First of all, the test:

This is a simple Xilinx CPLD on the left, along with a simple board that just has the BGA footprint along with a JTAG header.  The CPLD costs $1.60 on Digikey, and the boards were incredibly cheap due to their small size, so the entire setup is cheap enough to be disposable (good thing).  This CPLD uses 0.5-mm pitch balls, which is really really small; it’s so small that I can only route it because they only use two of the rows.  It also means that getting this to work properly is probably in some ways much more difficult than a larger-pitch BGA, which is good since in the future when I use those, they’ll have many more balls that need to be soldered reliably.

Test 1

The first test I did was, in hindsight, probably the one that worked out the best.  What I did was applied some flux to the board using a flux pen, carefully placed the BGA, and reflowed it.  An unexpected complication to this process was that since the only thing being reflowed was a BGA, I had no visual indication of how the reflow was going!  This is important to me because I don’t have a reflow controller for my toaster oven, so I just control it manually (which works better than you might think).  I did my best to guess how it was going, and at the end the chip was pretty well-attached to the board, but I felt pretty in inconfident in it.

I hooked up my JTAG programmer, and had it spew out a stream of commands that should get echoed back: what I got back was a constant 1.8V signal (ie Vcc).  I was disappointed with this result, since I really had no idea how to test this board.  In retrospect, that constant signal was quite a bit better than I thought: it means that at least three of the pins (1.V, TDO, and presumably GND) were connected.

I was still feeling pretty bad about the soldering reflow, so I decided to try putting it back in the oven for a second go.  Turns out that that’s a pretty bad idea:

So I moved on to test #2

Test 2

I used the same exact process for the second test as I did for the first, though this time I put some “indicator solder” on a separate board just to get a visual gauge for the temperature.  This test ended up being pretty quick, though, since I was too hasty in aligning the BGA (or maybe I knocked it out of place when transferring it to the oven), and it came out clearly-misaligned.  I put it through the tester anyway, for good measure, but then moved on to the next test.

Test 3

For the third test, I used tacky gel flux, instead of liquid flux from a flux pen, to see if that would help.  Unfortunately, I think the problem was that I added way too much flux, and there was so much residue that the solder balls did not make good contact with their pads.  In fact, as I was soldering on the test pins, the CPLD came off entirely.
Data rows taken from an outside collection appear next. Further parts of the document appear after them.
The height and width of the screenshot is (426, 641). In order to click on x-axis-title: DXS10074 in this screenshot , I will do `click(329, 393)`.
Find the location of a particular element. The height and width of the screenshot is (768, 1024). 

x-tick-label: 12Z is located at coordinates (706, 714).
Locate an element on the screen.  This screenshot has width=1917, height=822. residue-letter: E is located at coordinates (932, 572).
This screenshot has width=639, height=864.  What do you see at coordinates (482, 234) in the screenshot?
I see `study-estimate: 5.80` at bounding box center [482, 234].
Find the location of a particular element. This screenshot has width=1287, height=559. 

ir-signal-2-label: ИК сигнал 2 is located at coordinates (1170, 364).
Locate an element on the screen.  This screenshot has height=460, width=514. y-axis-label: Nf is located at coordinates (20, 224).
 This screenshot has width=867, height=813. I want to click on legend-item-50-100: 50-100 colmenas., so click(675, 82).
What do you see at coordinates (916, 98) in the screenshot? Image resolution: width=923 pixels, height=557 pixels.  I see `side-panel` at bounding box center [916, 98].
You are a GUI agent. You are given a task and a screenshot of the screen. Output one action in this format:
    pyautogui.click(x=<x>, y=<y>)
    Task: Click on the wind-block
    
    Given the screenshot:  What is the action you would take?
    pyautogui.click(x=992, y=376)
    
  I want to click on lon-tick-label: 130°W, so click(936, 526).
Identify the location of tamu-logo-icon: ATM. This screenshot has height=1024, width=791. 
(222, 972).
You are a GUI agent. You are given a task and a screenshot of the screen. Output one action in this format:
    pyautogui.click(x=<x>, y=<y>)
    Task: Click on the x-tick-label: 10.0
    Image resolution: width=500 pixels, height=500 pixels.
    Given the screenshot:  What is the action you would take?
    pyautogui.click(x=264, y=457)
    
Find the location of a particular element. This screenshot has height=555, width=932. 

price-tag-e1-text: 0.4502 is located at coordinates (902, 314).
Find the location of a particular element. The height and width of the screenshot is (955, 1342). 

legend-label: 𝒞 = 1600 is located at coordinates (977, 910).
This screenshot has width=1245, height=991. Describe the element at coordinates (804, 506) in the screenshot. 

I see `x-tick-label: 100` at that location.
At this point, I was out of CPLDs to test on — you only get one shot at reflowing them, unless you’re willing to re-ball them (which is probably much more expensive than just buying new ones anyway).  I ordered a bunch more, so I’ll take another crack at it soon.  The things I’m going to try are:

• Using liquid flux again but with a solder indicator and not messing up the alignment
• Using gel flux again but with less of it
• Using a stencil with solder paste, instead of just flux